Per me è valido. Non significa occultare le differenze di grado, ma riconoscere che non si può difendere né “dire” la verità senza relazione con l’altro. Per catturare ciò che conta, l’elemento della relazione è fondamentale, e la verità stessa si offre al riconoscimento di un altro soggetto. Questa dinamica è estranea al relativismo: il fatto che gli uomini facciano esperienze diverse e vivano accenti diversi di verità è una semplice presa d’atto della varietà. Relativismo o nichilismo si determinano quando il puro gusto diventa criterio. Ma l’esistenza di queste diversità è il presupposto che salva un confronto dall’essere puramente diplomatico.

>Eppure a volte sono negati i presupposti stessi di questo confronto. Il teologo protestante Reinhold Niebuhr ha scritto che «non c’è risposta più assurda di quella a una domanda che non si pone». Non accade che la verità stessa sia considerata non necessaria, non appetibile, dunque non raggiungibile né da raggiungere?
Senza generalizzare, sì: c’è un senso diffuso per cui della realtà non importa, come se la sua consistenza non fosse un valore intrinseco. Questo nell’uomo contemporaneo convive con una fame assoluta di veridicità che definirei “di controllo”. Pensiamo a quanto teniamo alla verità di una diagnosi medica, o delle caratteristiche di un’auto, o delle clausole di un contratto. È un tema sospeso tra ossessione della veridicità e discredito della verità. Oscar Wilde diceva che la vita è ciò che succede mentre siamo impegnati a fare altro. Ed è vero che le persone si pongono il problema del senso della vita quando accade qualcosa. Ci vorrebbe più allenamento “riflessivo” per innescare questa dinamica.

Oggi Bergoglio viene attaccato “da destra”, soprattutto dentro la Chiesa, e protetto “da sinistra”, non solo nella Chiesa. Percepisce un salto reale rispetto a Ratzinger, cui toccò sorte opposta?
Non di discontinuità dottrinale. Vedo in Bergoglio la preminenza di un’idea di movimento nella Chiesa, percepita come una realtà in continua riforma, e una forte e piena attuazione e rielaborazione del Concilio. Le interpretazioni e molte critiche viste fin qui mi paiono di respiro corto, e non mi invogliano al tifo da stadio. È più interessante vedere cosa accadrà dopo questo, che è solo l’inizio del Pontificato.

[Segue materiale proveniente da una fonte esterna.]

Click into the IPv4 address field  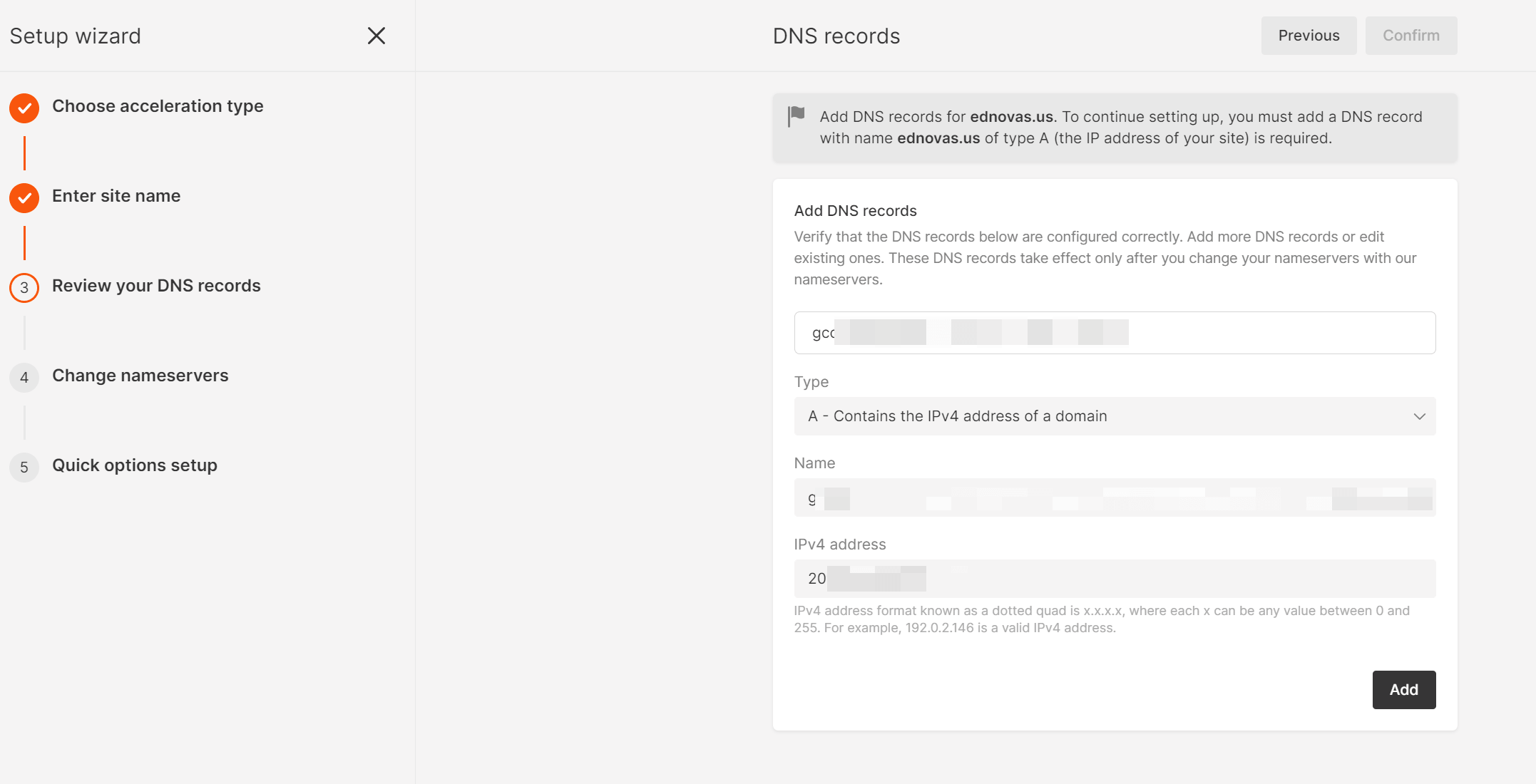(1114, 579)
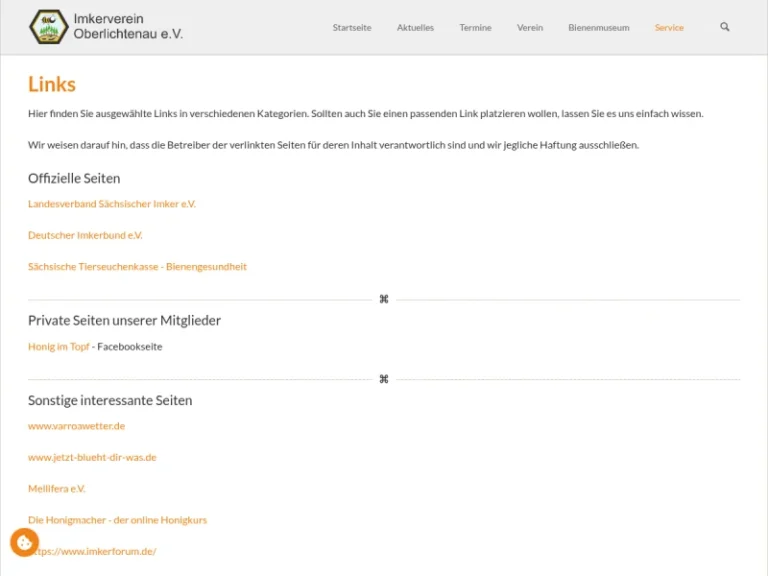Screen dimensions: 768x576
Task: Open Sächsische Tierseuchenkasse Bienengesundheit link
Action: (x=137, y=267)
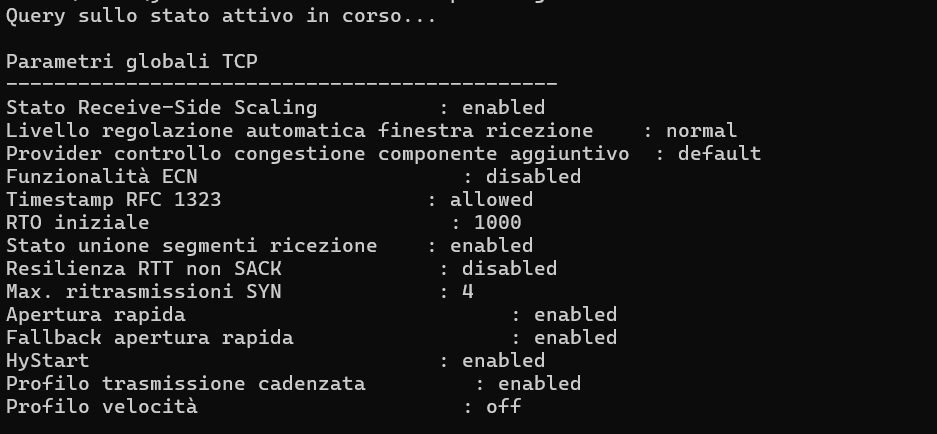Click the 'Parametri globali TCP' heading
937x434 pixels.
click(131, 62)
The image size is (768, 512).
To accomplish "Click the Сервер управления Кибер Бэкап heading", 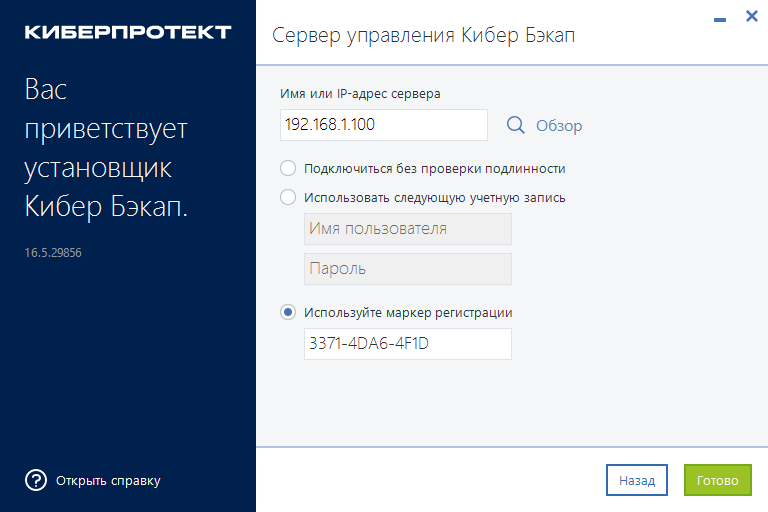I will point(424,35).
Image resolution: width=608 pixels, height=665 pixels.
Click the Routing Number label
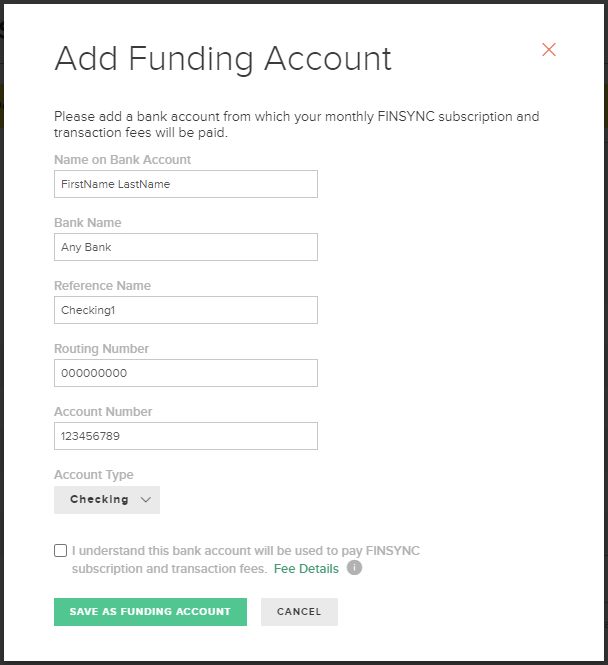pyautogui.click(x=101, y=349)
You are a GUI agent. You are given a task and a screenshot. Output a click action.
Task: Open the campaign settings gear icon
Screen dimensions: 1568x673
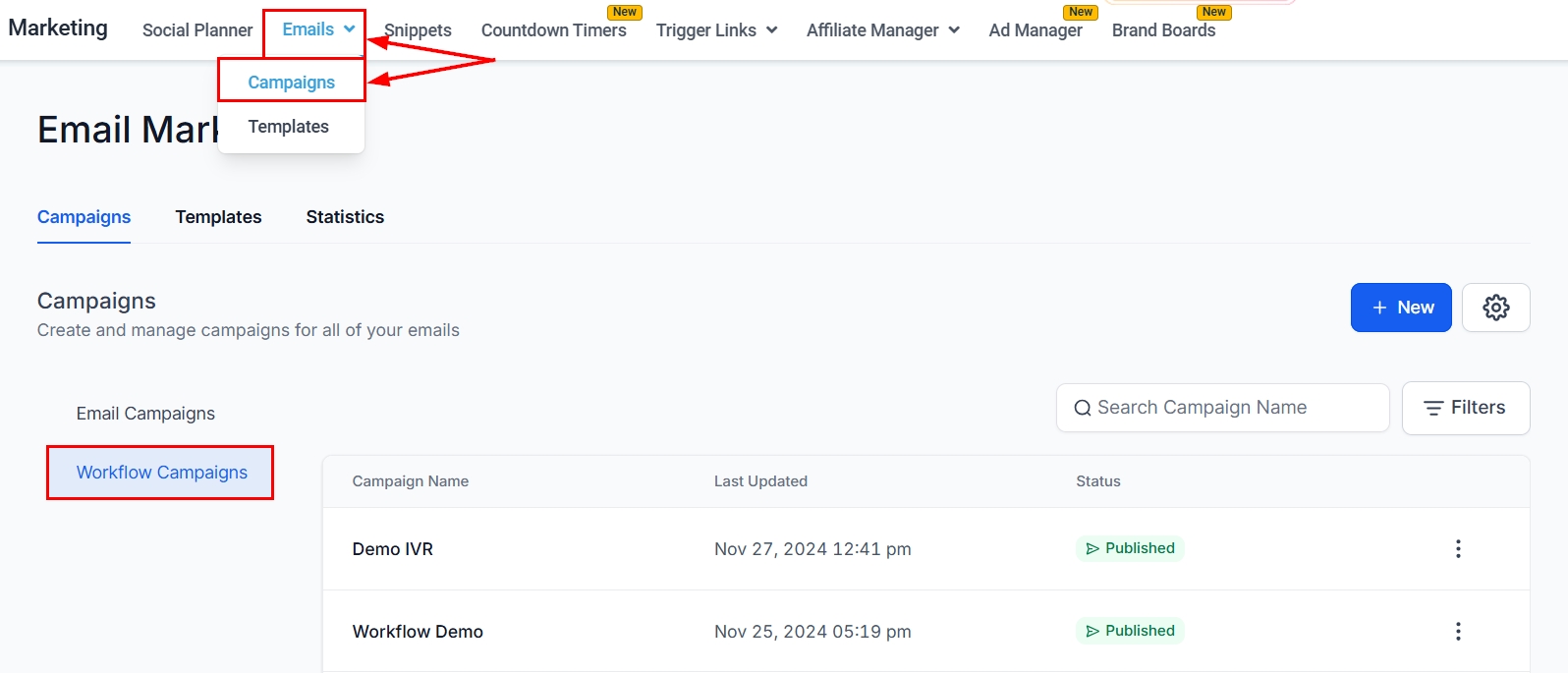(x=1495, y=308)
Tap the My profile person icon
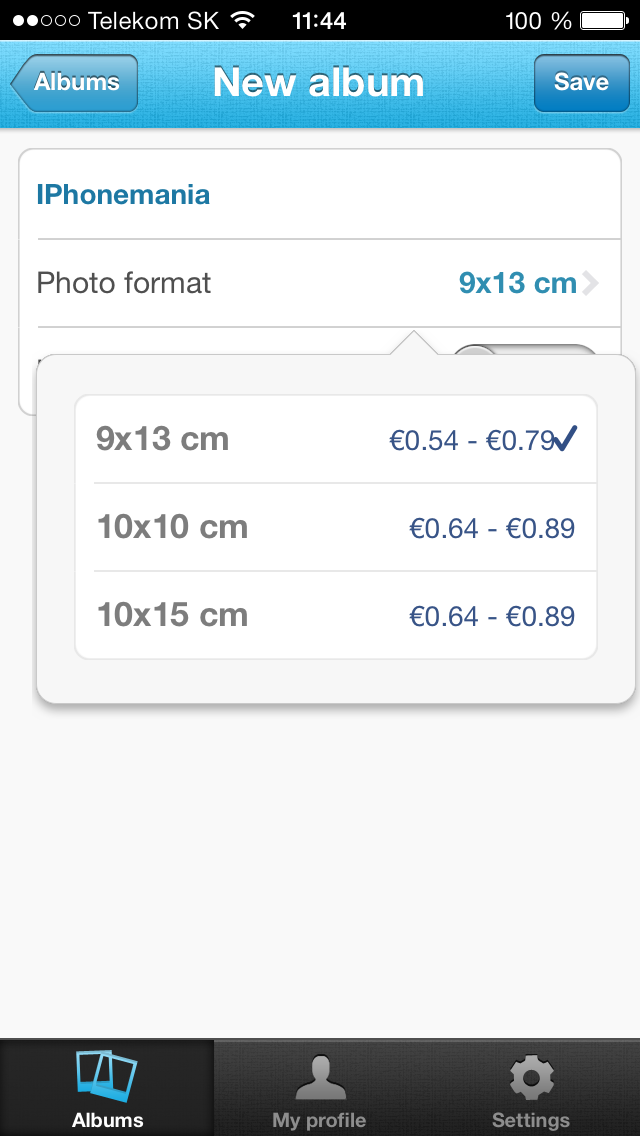The image size is (640, 1136). (x=320, y=1076)
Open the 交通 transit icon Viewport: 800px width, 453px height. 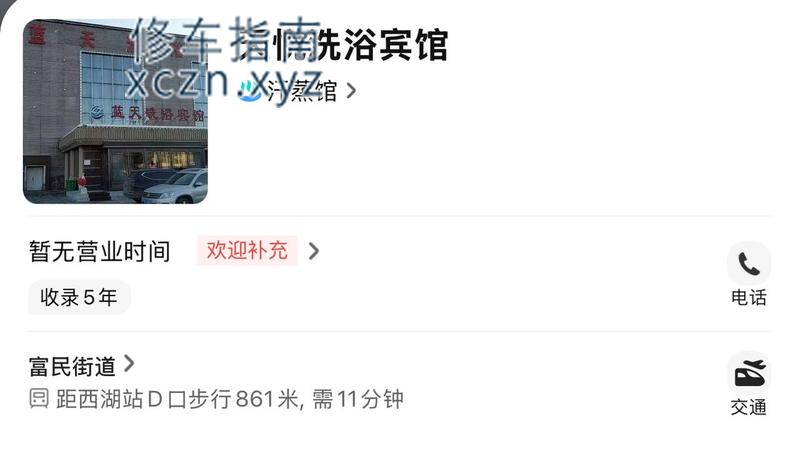click(x=749, y=373)
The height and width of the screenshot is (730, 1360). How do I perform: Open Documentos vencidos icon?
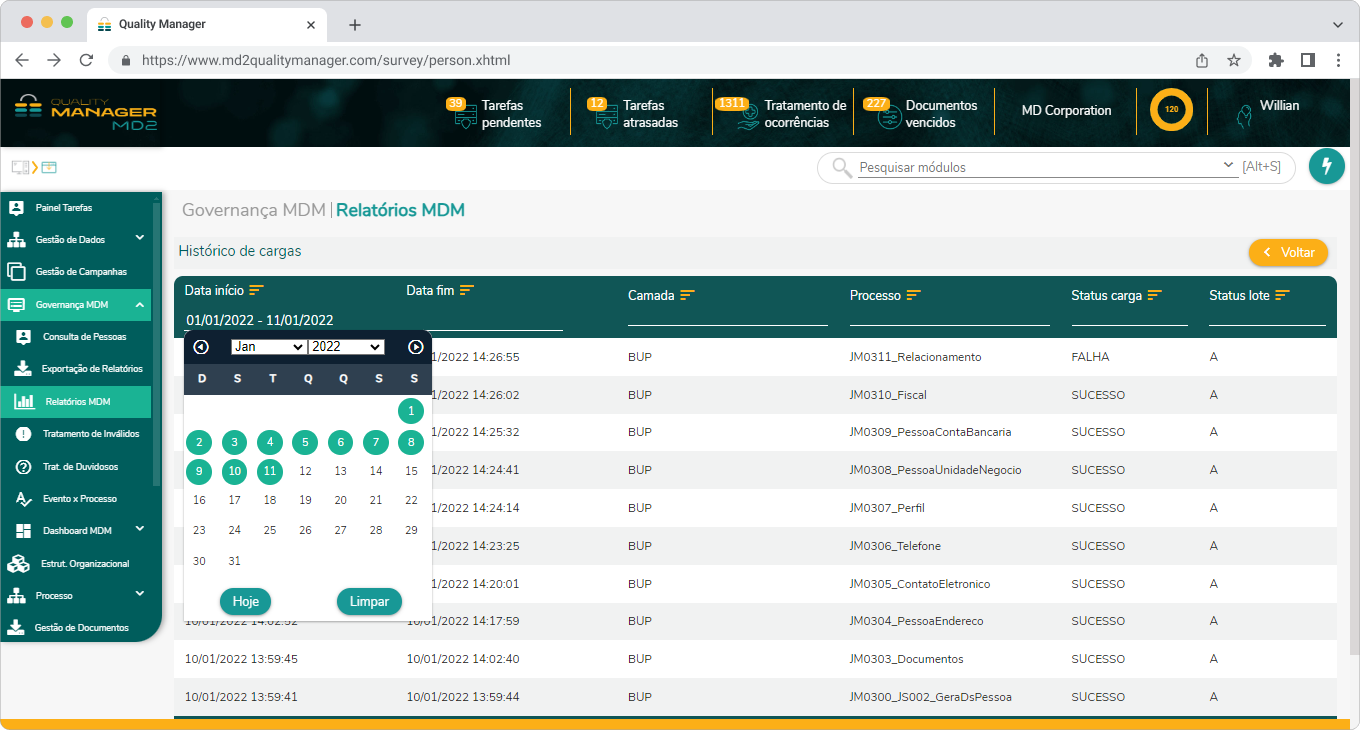click(x=888, y=117)
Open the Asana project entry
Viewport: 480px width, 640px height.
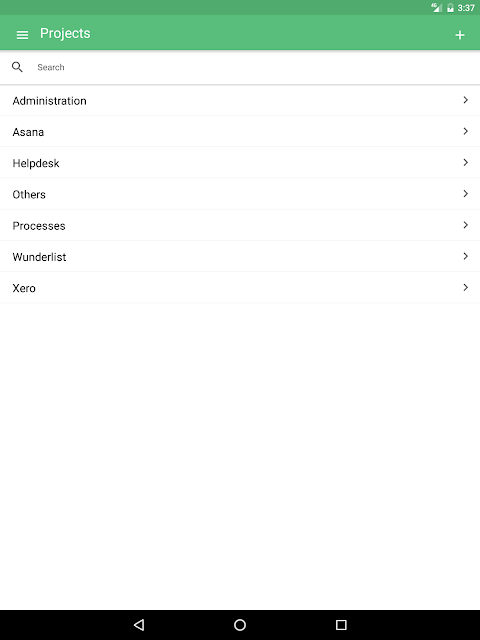(240, 131)
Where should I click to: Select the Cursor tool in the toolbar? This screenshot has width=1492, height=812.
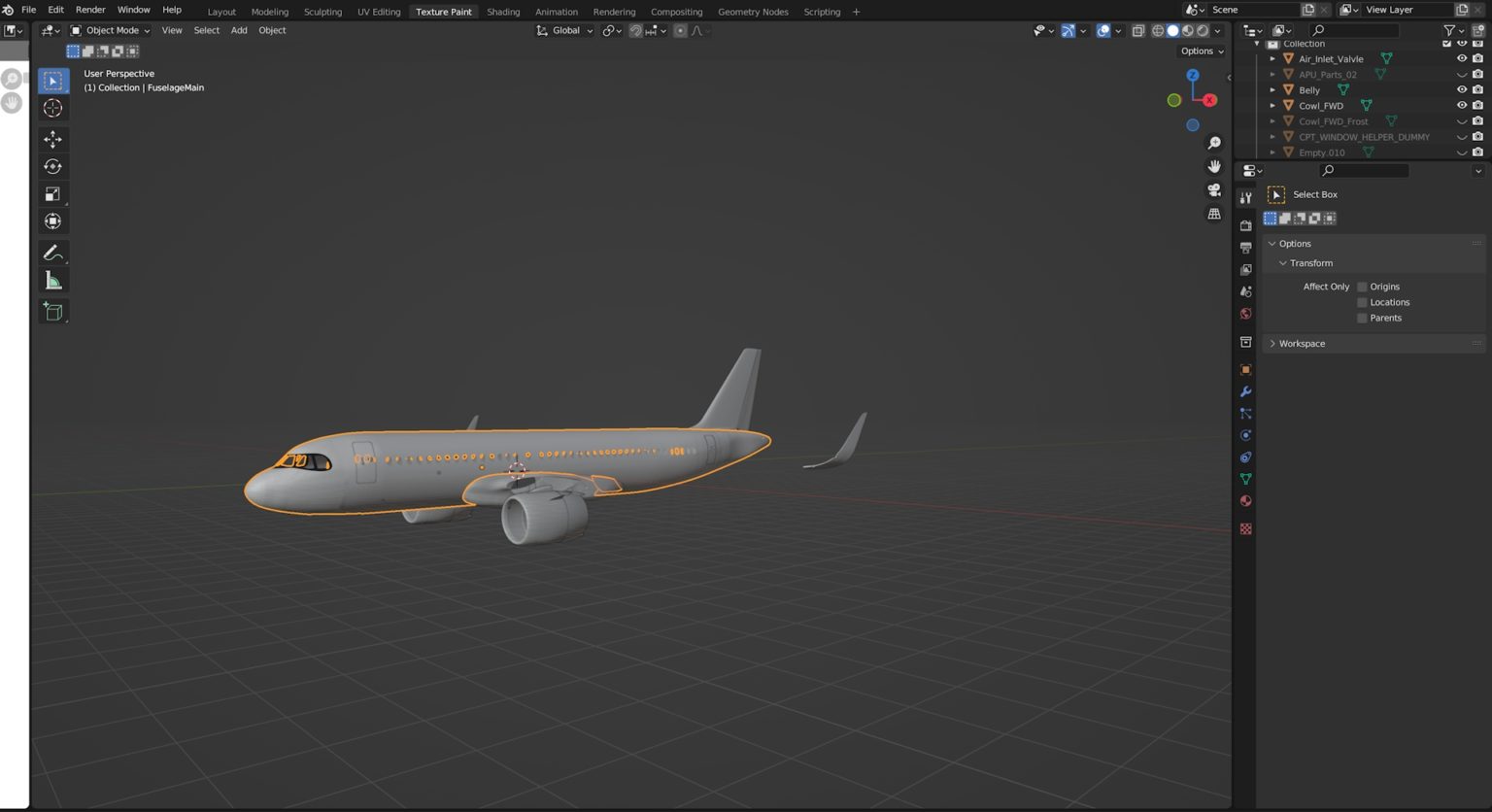[53, 109]
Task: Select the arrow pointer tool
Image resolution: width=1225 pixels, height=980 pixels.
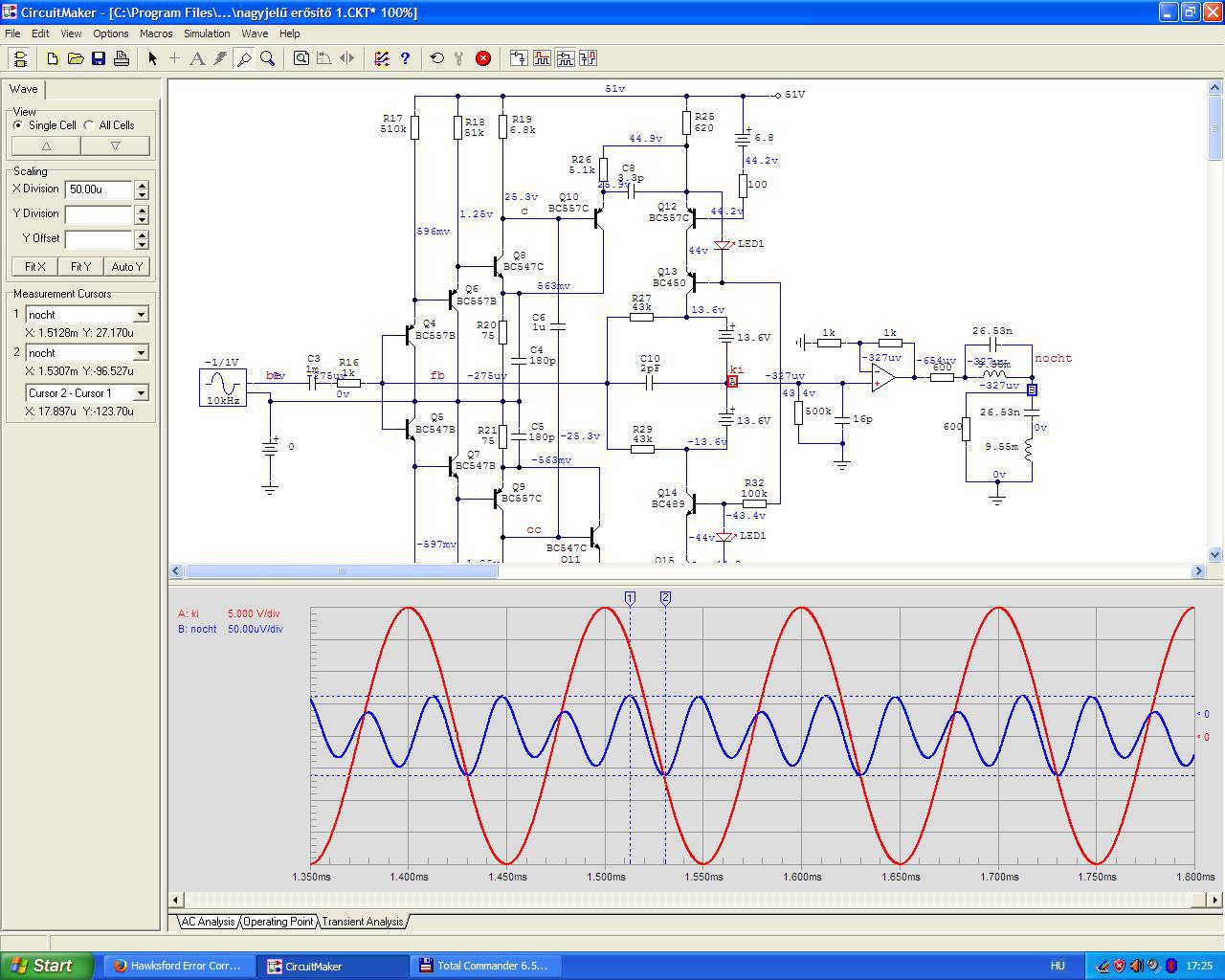Action: coord(152,58)
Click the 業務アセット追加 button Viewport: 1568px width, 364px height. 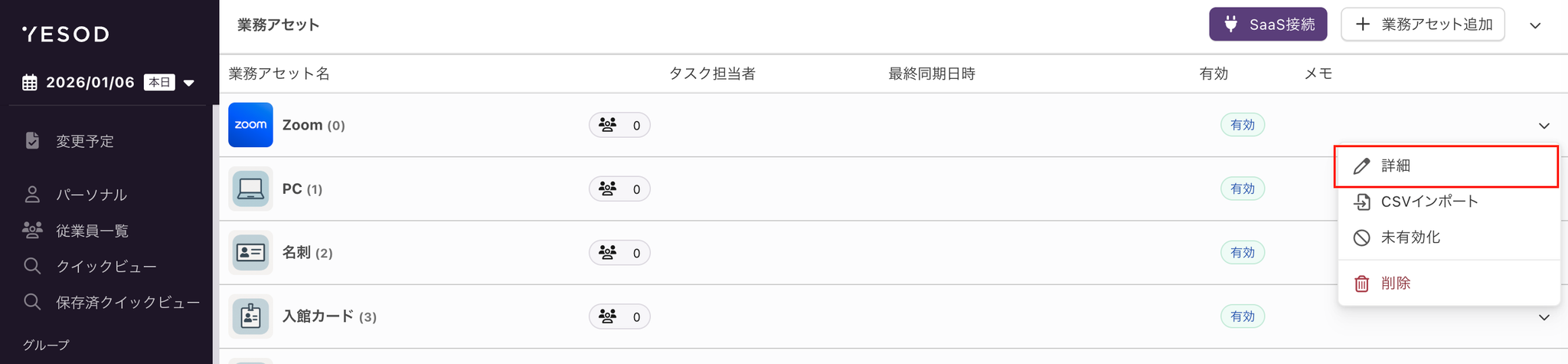pyautogui.click(x=1423, y=25)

Lei ha dedicato decenni di studi al tema della certezza-incertezza, e dunque della verità. Come si pone rispetto al problema della verità della pretesa di Cristo, quella di essere figlio di Dio, morto e risorto?
La mia ricerca è sul confine mobile tra il certo e l’incerto. Il cristianesimo situa questo confine sulla vertigine della metànoia, della conversione di cui Saulo/Paolo è il protagonista più impressionante. Per me il problema Cristo ha anzitutto a che vedere con la verità e con l’identità. La domanda millenaria su cui nasce l’unica religione che prevede l’incarnazione, «E voi, chi dite che io sia?», è tutta giocata sull’identità. Gesù non ha detto: «Io conosco la verità», ma «Io sono la via, la verità e la vita». Siamo di fronte a un balzo che, per essere capito, necessita che l’uomo si affidi a una relazione. Senza questa, il significato della verità su di Lui cambia. Per me che non credo, l’origine di Cristo e della sua domanda resta come colonna sonora sullo sfondo della vita.